Adding a 'tuned' exhaust is essentially increasing the engine's Volumetric efficiency, on the exhaust side. Every advantage has a disadvantage. Making Efficiency gains in one area without considering other areas may or may not see increased performance realized at desired or key locations on the power curve. Even overall performance can deteriorate. Carb venturi size, intake port design, valve head diameter and stem design, cam profile, ignition timing and gear ratios should be considered. All systems acting in concert with one another provide results. Increasing Thermal Efficiency is a challenge. Only about 20% of the gasoline in your tank is actually used to produce work to convert chemical energy into thermal energy and onto mechanical motion,to end up as power (work) and torque. The hotter the engine operates, the more efficient it is, to a point that is. Mechanical Efficiency can be increased by reducing friction within the engine and drive line. A new engine has poor mechanical efficiency at first due to high friction from the cylinder wall crosshatch honing. You will notice that as the engine 'breaks in', power and torque levels increase and stabilize. Certain oils and lubes reduce friction more than others.

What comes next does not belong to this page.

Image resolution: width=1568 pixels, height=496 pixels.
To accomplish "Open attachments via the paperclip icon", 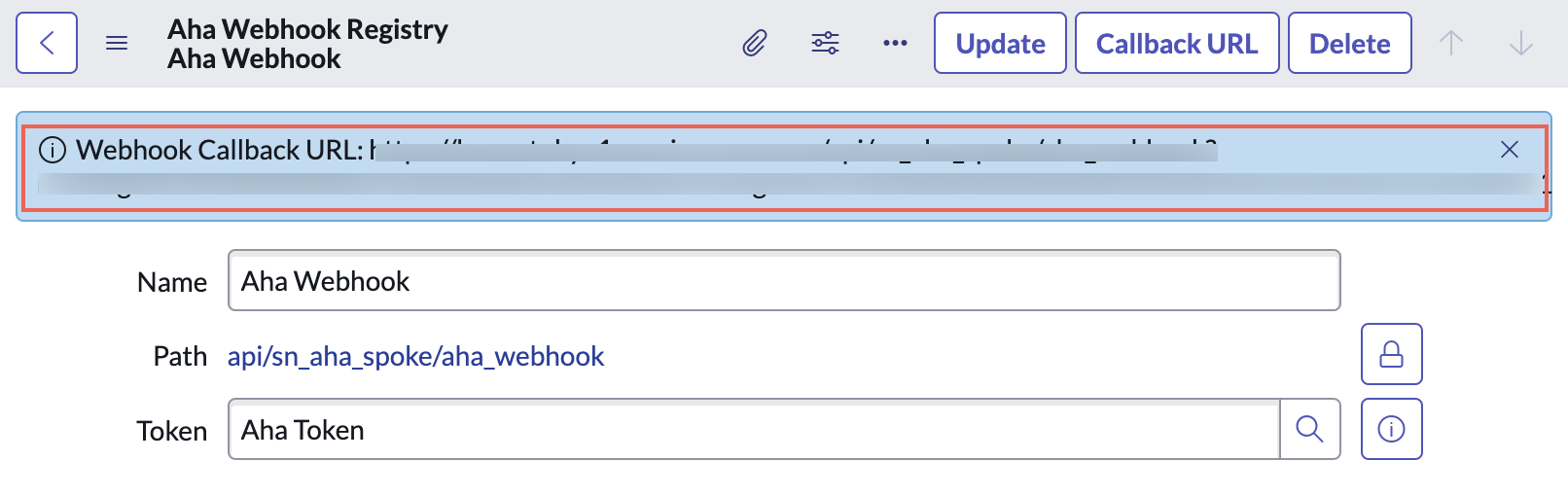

When an engine comes out of the factory, it is engineered for reliability, reasonable power and low emissions. The engineers took the time to 'balance' (match) the parts. Example: designing all the parts to work well together, in efficiency terms. Think of it like this: you decide to remove the stock muffler to install a 'performance' exhaust system. You may or may not realize performance gains. Think of the engine as a pump. If you make the outlet channel bigger, will it make the inlet side automatically flow more too? Think about it. Most carbs can handle the modest increased CFM but the fuel jetting would have to be addressed to enrich the air/fuel ratio accordingly. More air requires more fuel to maintain the proper AF ratio to around 14.7:1.
There are many cool tricks you can do to squeeze more power from an engine. I bumped up the compression ration on a two stroke and bolted it down to a workbench. I ran alcohol and caster oil in it with opened up jets. That puppy SCREAMED! Balancing an engine's rotating assembly like the flywheel, crankshaft, clutch hub assy, etc. really works!! Getting the air that enters a carb to enter straight (as in a stream of air) will also help. On 4 strokes with adjustable valves, tinkering with valve clearances can add a little performance at certain RPM's. Keeping the valve heads clean and carbon deposit free ensures continued performance.
Most of the stuff i played with over the years have been big engine muscle cars. the same can be applied to bikes too! Vibration and un-balance are power working against you! Something out of balance by 1/4 ounce can turn into nearly a hundred pounds of imbalance at high RPMs.